Richard Blumenthal's apparent misstatements about his military service -- as reported so tendentiously in the New York Times -- have delighted Republicans who once considered the Connecticut attorney general unbeatable in his state's U.S. Senate race. Now that we know the videotape cited by the Times also includes Blumenthal accurately describing his service in the Marine Corps Reserve, their jubilation may be premature. Whatever the ultimate verdict on the Blumenthal story, however, it's worth noting that he was hardly alone in misstating -- or falsely recollecting -- the facts about his stint in uniform. Leaving aside Lindsey Graham, who has puffed his "wartime" service for years, such mythmaking is indeed characteristic of the politicians most revered by the GOP.
Take George W. Bush, whose controversial service as a Texas Air National Guard pilot was shrouded in mystery, evidently because he wanted to conceal the basic facts of his privileged admission to the TANG and his strange departure from its ranks.
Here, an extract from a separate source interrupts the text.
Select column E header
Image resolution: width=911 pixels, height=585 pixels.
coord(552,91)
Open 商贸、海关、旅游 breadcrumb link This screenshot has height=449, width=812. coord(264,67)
In his 2000 campaign autobiography, ghosted by Karen Hughes, Bush claimed that after completing his training in the F-102 fighter plane, "I continued flying with my unit for the next several years." That simple sentence was entirely untrue, according to records eventually released by the Bush campaign, which showed that he had never flown in uniform again after his suspension from active duty in August 1972 for failing to show up for a mandatory physical examination.
In the same book Bush also suggests that he tried to volunteer for service in Vietnam "to relieve active duty pilots" fighting the war. But, of course, the entire purpose of his privileged (and questionable) enlistment in the TANG was to avoid the Vietnam draft, as he hinted in a 1998 newspaper interview when he said: "I don't want to play like I was somebody out there marching [to war] when I wasn't. It was either Canada or the service and I was headed into the service." Two years later, under the tutelage of Hughes, that momentary candor evaporated.
Yet Bush's self-serving revisions cannot compare with the fantastic recollections of the late Ronald Reagan, whose veneration by Republicans was never diminished by his bizarre utterances. In November 1983, he told Israeli Prime Minister Yitzhak Shamir during a White House visit that while serving in the U. S. Army film corps, his unit had shot footage of the Nazi concentration camps as they were liberated. He repeated the same tale to Nazi hunter Simon Wiesenthal and other witnesses. Reagan had indeed served in the Army and worked on morale-boosting movies for the War Department. But he had done so without ever leaving Hollywood for the entire duration of the war.
Bush's phony account of his Guard service seems to have been a calculated prevarication by someone who just didn't expect to be caught. Reagan's false memory could be regarded in a more generous light, perhaps as a signal of his later dementia. (At FAIR, Jim Naureckas notes that the New York Times dismissed the Nazi camp fantasy as a "flight of imagination.")
But since the rise of Rand Paul is focusing attention on libertarians (and their vexed relationship with the GOP), it is irresistible to quote Murray Rothbard, the founder of modern libertarianism -- and a very close friend and associate of the Paul family -- on the subject of Reagan's delusional storytelling. In a 1989 column titled "Ronald Reagan: An Autopsy," which can still be found on the website of Lew Rockwell, another very close associate of Ron Paul, he snarked:
The degree to which Reagan is out of touch with reality was best demonstrated in his concentration camp story. This was not simply a slip of the tongue, a Bushian confusion of December with September. When the Premier of Israel visited Reagan at the White House, the President went on and on for three quarters of an hour explaining why he was pro-Jewish: it was because, being in the Signal Corps in World War II, he visited Buchenwald shortly after the Nazi defeat and helped to take films of that camp. Reagan repeated this story the following day to an Israeli ambassador. But the truth was 180-degrees different; Reagan was not in Europe; he never saw a concentration camp; he spent the entire war in the safety of Hollywood, making films for the armed forces…
There are only two ways to interpret the concentration camp story. Perhaps Reagan engaged in a bald-faced lie. But why? What would he have to gain? Especially after the lie was found out, as it soon would be. The only other way to explain this incident, and a far more plausible one, is that Ronnie lacks the capacity to distinguish fantasy from reality. He would, at least in retrospect, have liked to be filming at Buchenwald. Certainly, it made a better story than the facts. But what are we to call a man who cannot distinguish fantasy from reality?
It is surely frightening to think that the most powerful position in the world has been held for eight years by a man who cannot tell fact from fancy. Even more frightening is the defection of the media, who early lost heart and played the role of a submissive receptacle for photo opportunities and press-release handouts. One reason for this defection was the discovery of Reagan's Teflon nature. Another likely reason was that journalists who were too feisty and independent would be deprived of their precious access to the Presidential plane or to inside scoops or leaks from the White House. And a third reason was probably the desire not to dwell on the vital and hair-raising fact that the President of the United States, "the leader of the free world" and all that jazz, is nothing more than a demented half-wit.